== EXERCISE DESCRIPTION ==
Word for word, restate the records that come next, omitting the images.

== RECORDS FOR THIS EXERCISE

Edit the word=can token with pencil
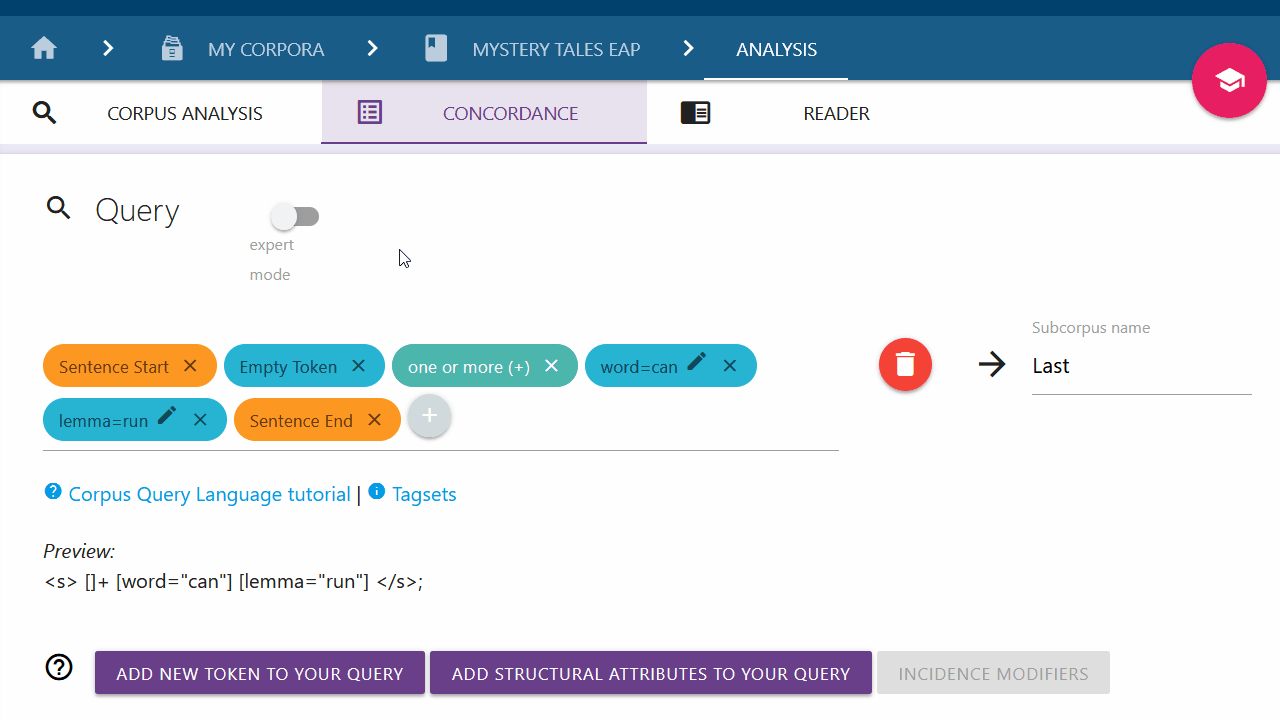pos(697,362)
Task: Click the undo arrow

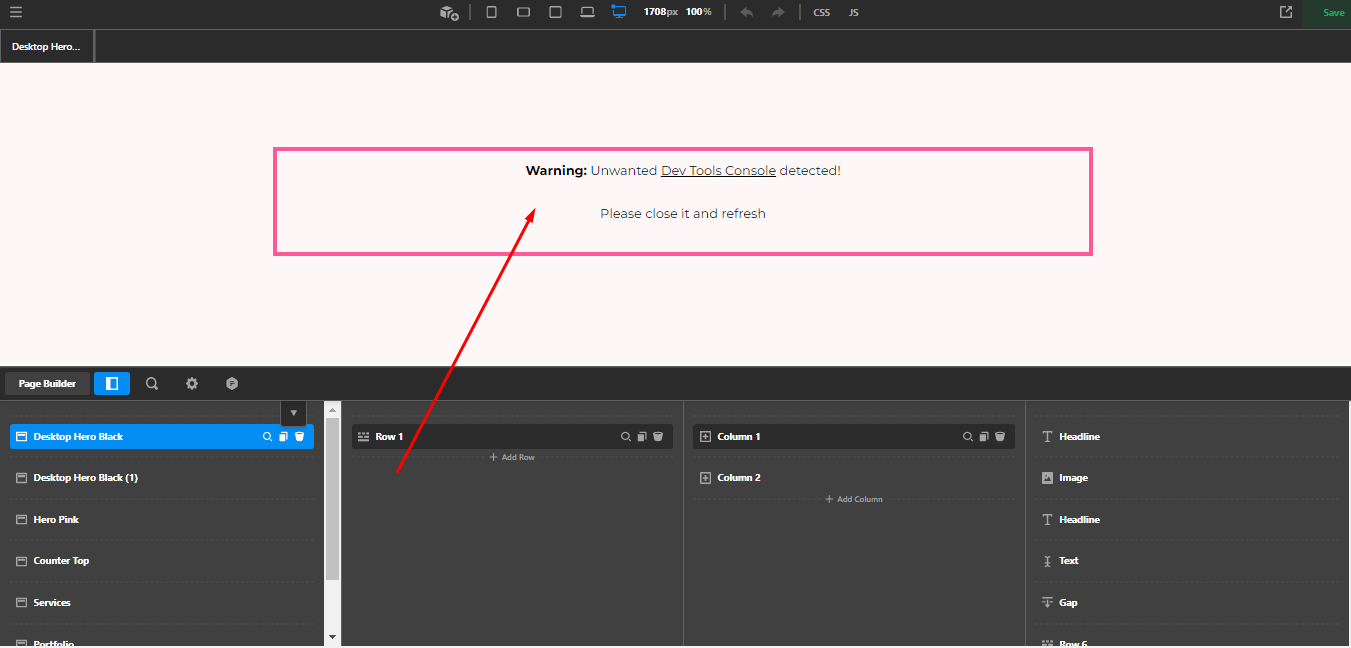Action: (x=746, y=12)
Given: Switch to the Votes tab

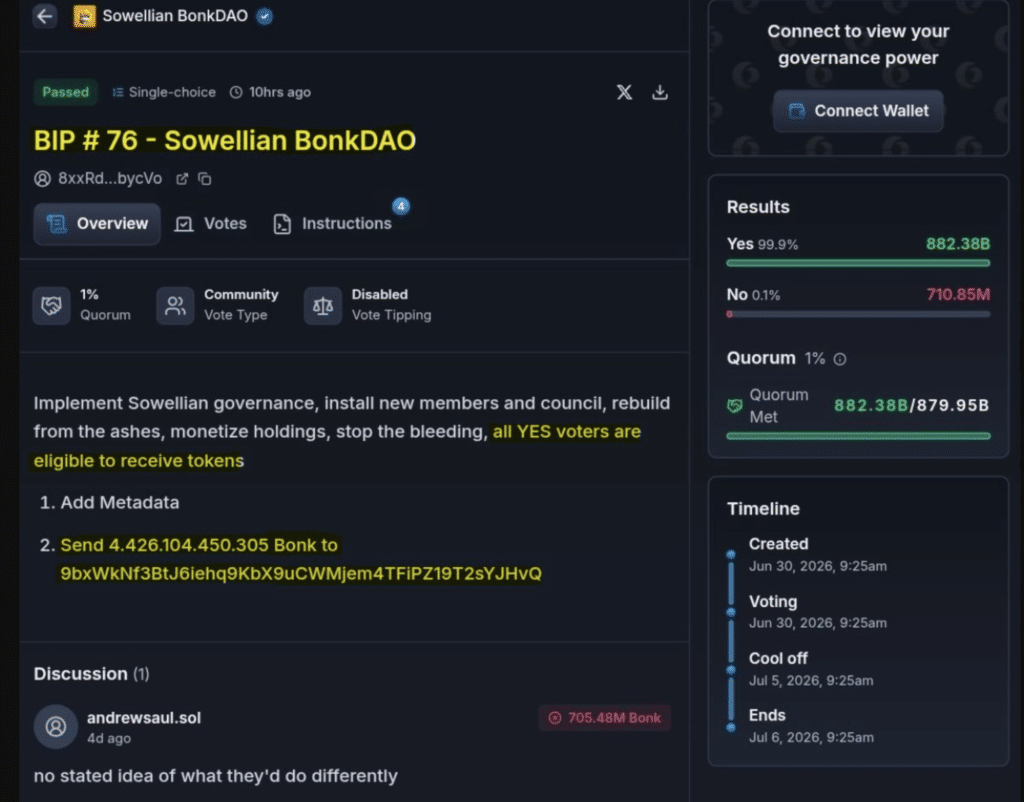Looking at the screenshot, I should pyautogui.click(x=210, y=223).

====

== RESPONSE TO THE TASK ==
Edit the word=can token with pencil
pos(697,362)
Task: Click the undo arrow

Action: (x=746, y=12)
Given: Switch to the Votes tab

Looking at the screenshot, I should pyautogui.click(x=210, y=223).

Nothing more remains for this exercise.